Rest in Peace Ueli Steck

It is a strange thing, how the death of someone we’ve never met can have such an affect on us. Last year could easily be remembered for the year of the celebrity death, as the world lost several high profile stars. Outpourings of grief and pop-up vigils were common place as people felt the need to honour the artists that had made such a profound impact on their lives. This blog is my small thank you to a man that I classed as a hero and inspiration in Ueli Steck, “The Swiss Machine”, Alpinist and Mountaineer.

When I woke up yesterday morning, I reached for my phone and opened up Facebook, and there at the top of my newsfeed was a picture of Ueli Steck, my eyes hadn’t even fully focussed but my stomach tightened and heart sank as I thought “Oh no, please God no”, before, inevitably, I saw the headline I was dreading: “Ueli Steck killed in Everest accident”.

Whilst it may not seem a shock to many people to hear that someone had died whilst attempting to climb Mount Everest, to anyone aware of Ueli Steck and his achievements, I can assure you it was a total shock.
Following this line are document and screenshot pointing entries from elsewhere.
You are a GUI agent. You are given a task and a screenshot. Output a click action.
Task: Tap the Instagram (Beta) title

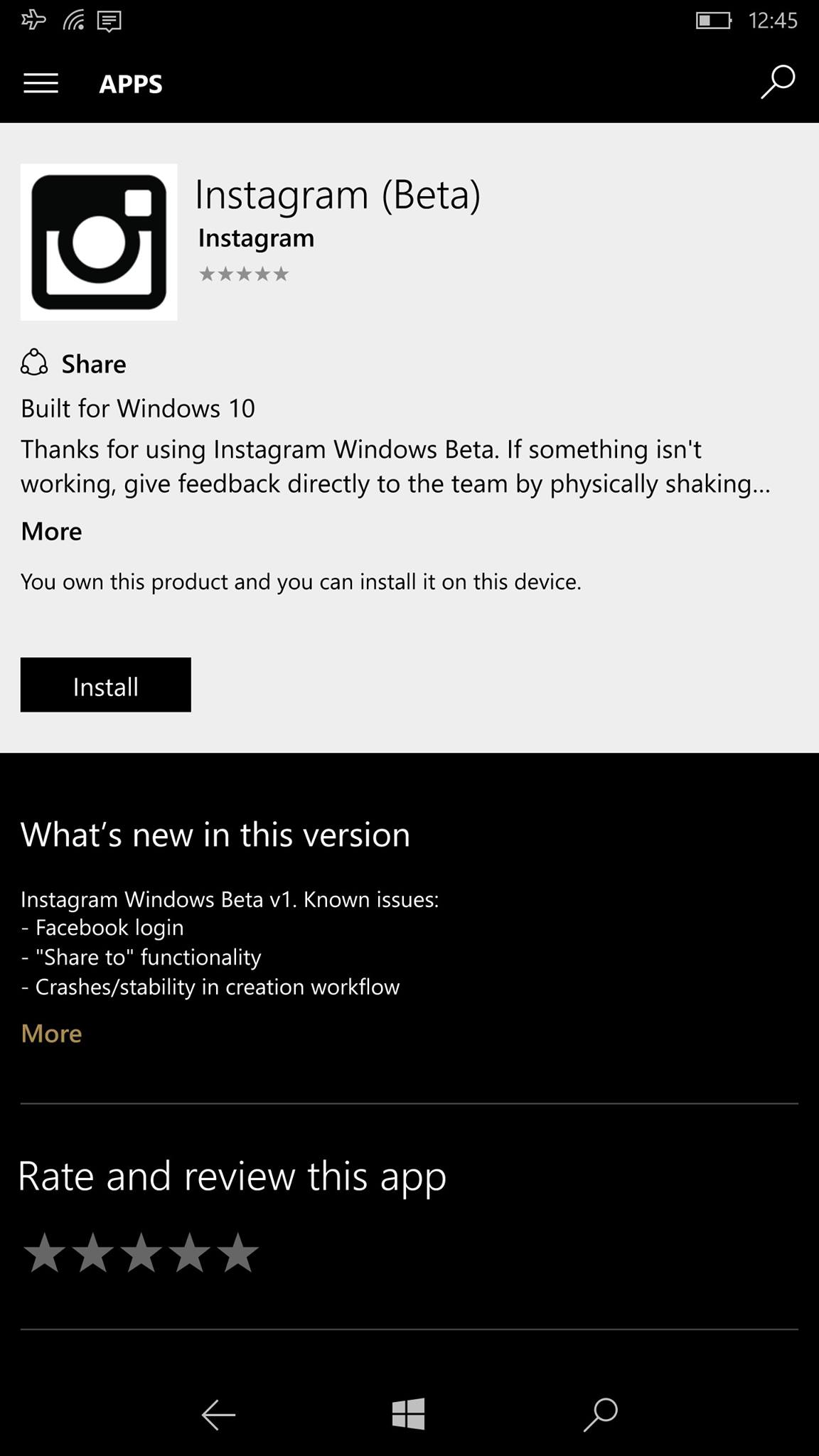338,194
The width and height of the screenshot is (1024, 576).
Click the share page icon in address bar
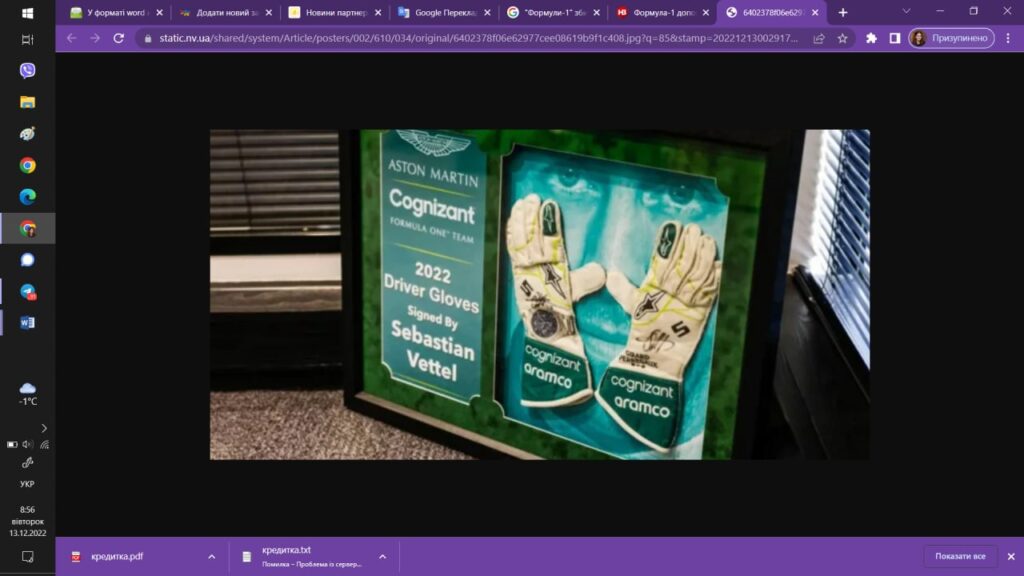point(819,38)
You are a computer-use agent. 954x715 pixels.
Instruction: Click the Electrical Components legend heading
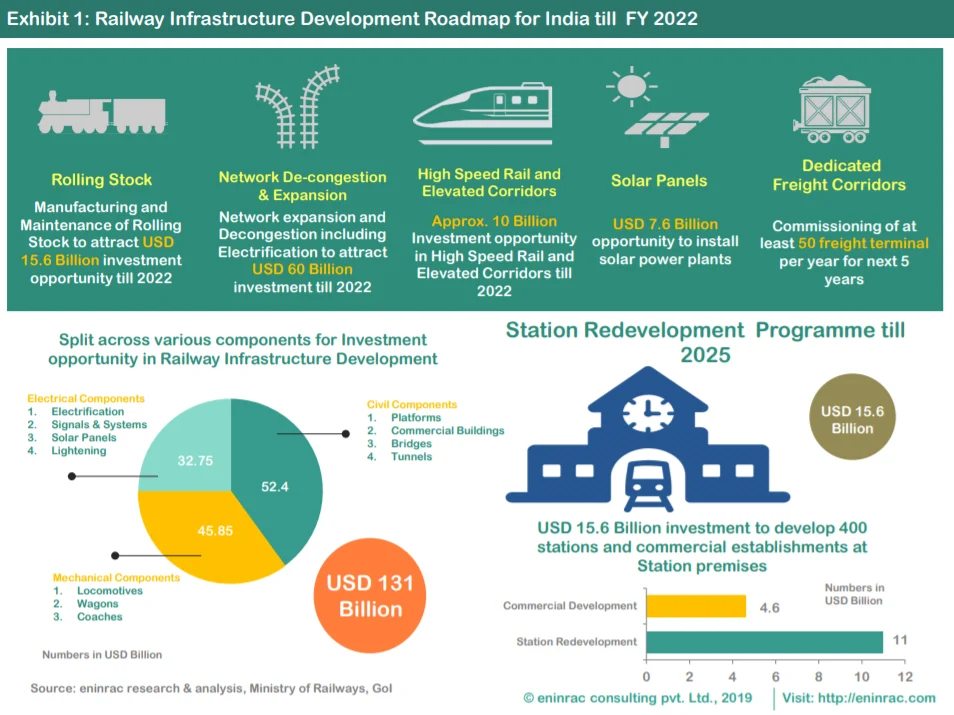pyautogui.click(x=86, y=398)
Ueli had taken mountaineering and Alpinism to new levels. He’d pushed the boundaries of what was possible and will forever be remembered as one of the greatest if not the greatest mountaineer of all time.

Some people can never understand what draws people to mountains and believe they are risking their lives, and selfish to do so whilst their families are left to worry and deal with the consequences should something go wrong. Whilst there are risks, they are always calculated, even though accidents can still happen. Most people live their lives thinking “it won’t happen to me”, that they will live into their old age and die peacefully one night in their sleep but it is often not the case. We simply don’t know our own fate and waiting around in ignorance will leave you with a lifetime of regrets. The bigger risk is not in death but in not really living. Imagine that the doctor told you tomorrow you had 3 months to live, how would you react? Ueli lived more in the 41 years he spent on earth than most people do that reach their 80’s. Waiting to die is not living, getting out there and experiencing the beauty, majesty, and awe that this planet has to offer will always make more sense to me, as the saying goes “A ship is safe in the harbour but that is not what ships are built for”. I’d rather die finding out than sitting around waiting. This is the reason Ueli was so special, even accomplished mountaineers look at what he achieved and wouldn’t think of trying it. He was a pioneer that went beyond what anyone could ever imagine was possible. People like Ueli push the human race forward, they open our eyes and minds to what is possible and he will forever remain a source of inspiration.

Ueli did not die in vain, it is not a waste of a life. His was a life to be celebrated. He died in love, in a place that he loved, doing what he loved, supported by those he loved that loved him too.

My thoughts and prayers are with his family and friends, and despite having never met him, I’d just like to say “Thank you Ueli for the life you lived”.